In 2017 the phrase “Ramalama Ding Dong” was repeatedly sneered at Welsh-Iranian musician Roshi Nasehi by a stranger on a train. She was returning to London from playing the Leigh Folk Festival and the man on the train took exception to her briefly speaking in Farsi to her mum and then baby. She posted about it online and to her surprise, friends urged reporting it as a hate crime. Essex police confirmed that it was, part of a general rise in racist hate crime since 2016.
Roshi started to recount the story more generally, exploring ways of delivery that combine experiments with stand-up and sound art: using vocal processing technologies to create repetitious effects to the point of absurdity, aiming for provocation without becoming preachy. She added further accounts of real-life racism, realising that while racism is no laughing matter it can be risible, surreal and even darkly funny.

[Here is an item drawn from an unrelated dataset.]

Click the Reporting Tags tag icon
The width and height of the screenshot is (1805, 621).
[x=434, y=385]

With support from an ACE Project’s Grant, a Covid 19 bursary from Sound & Music, rehearsal space from Camden People’s Theatre and NewDiorama Theatre plus a wonderful creative team:
Music Consultant – Mariam Rezaei (TOPH) Script editors – David Stubbs (Bill Bailey, Alan Davies) and Kerry Andrew (Skin)

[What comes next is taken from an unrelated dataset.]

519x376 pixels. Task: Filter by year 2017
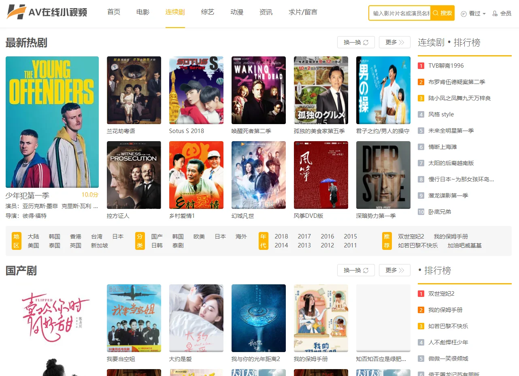304,236
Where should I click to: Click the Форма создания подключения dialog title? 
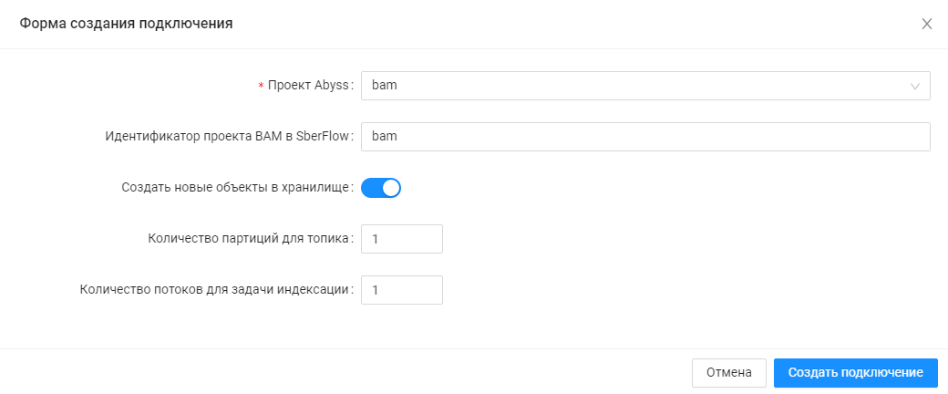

Visuals and lighting design – Al Orange (Imove)
Director – Peyvand Sadeghian (Dual)
Roshi has been able to develop Ramalama Ding Dong in all its colours.
Performances in Newcastle Star and Shadow and Camden People’s Theatre have had great press and audience responses with comparison’s to Stewart Lee, Hannah Gadsby and Meredith Monk.

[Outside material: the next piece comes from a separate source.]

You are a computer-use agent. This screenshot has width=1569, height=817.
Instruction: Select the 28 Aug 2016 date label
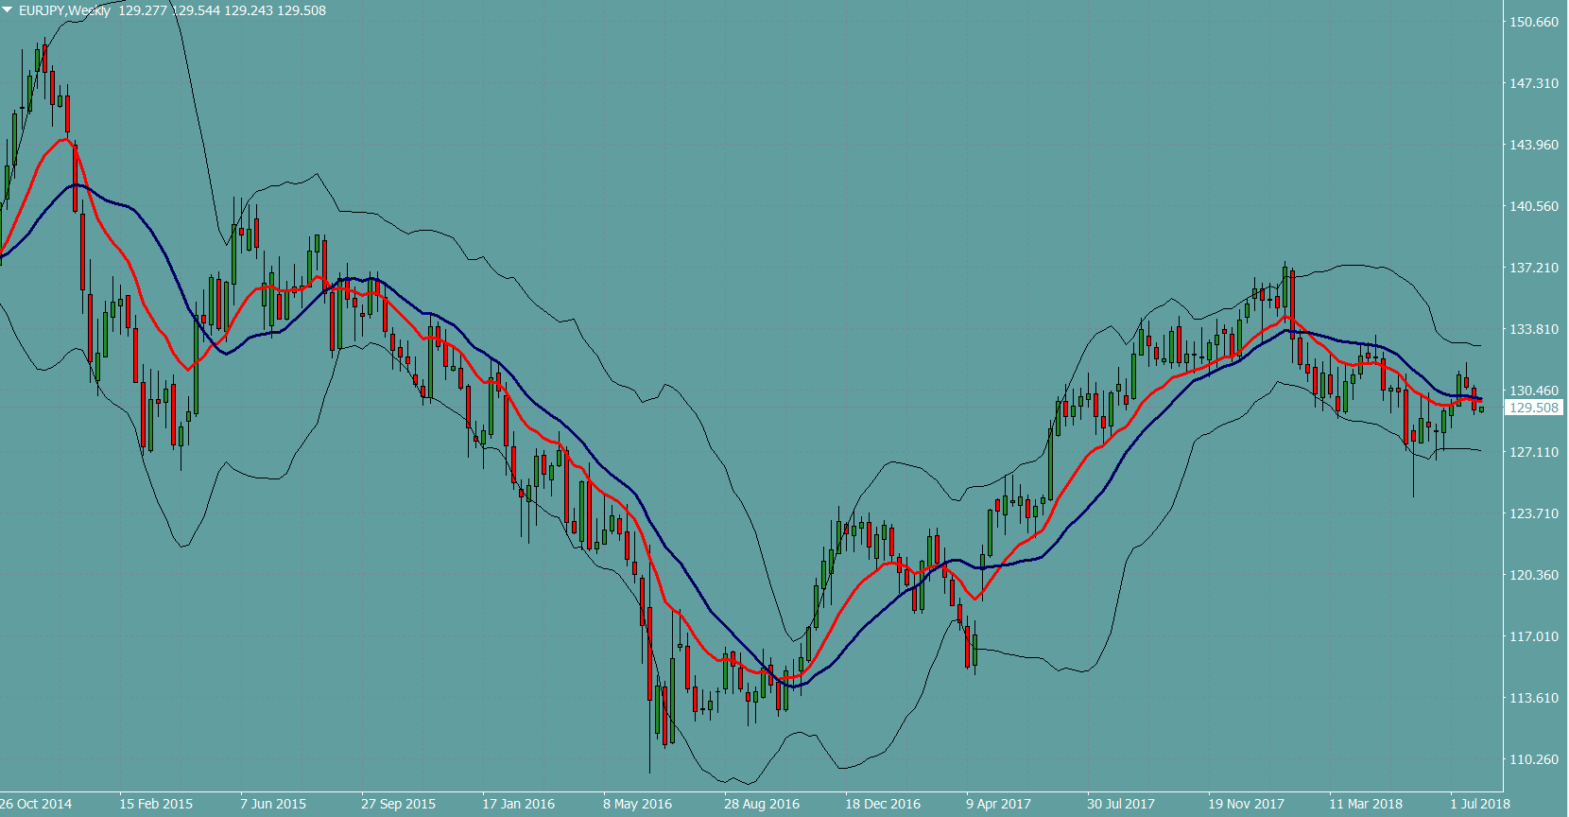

“Challenging and clever with a quick witted way of whipping up laughs out of the absurd and awful. [Roshi] takes a sledgehammer to some of the bigotry she’s encountered as a musician of Welsh-Iranian heritage”
“The Iranian folk pop artist has long been well versed in creating sound art with a focus on social commentary [here] Nasehi has opted to transform negative encounters into story lines that entertain as much as educate and inform”
“Excellent, innovative, fresh – might sound corny but I loved it. It’s taught me things as well as making me laugh and cry at the same time.”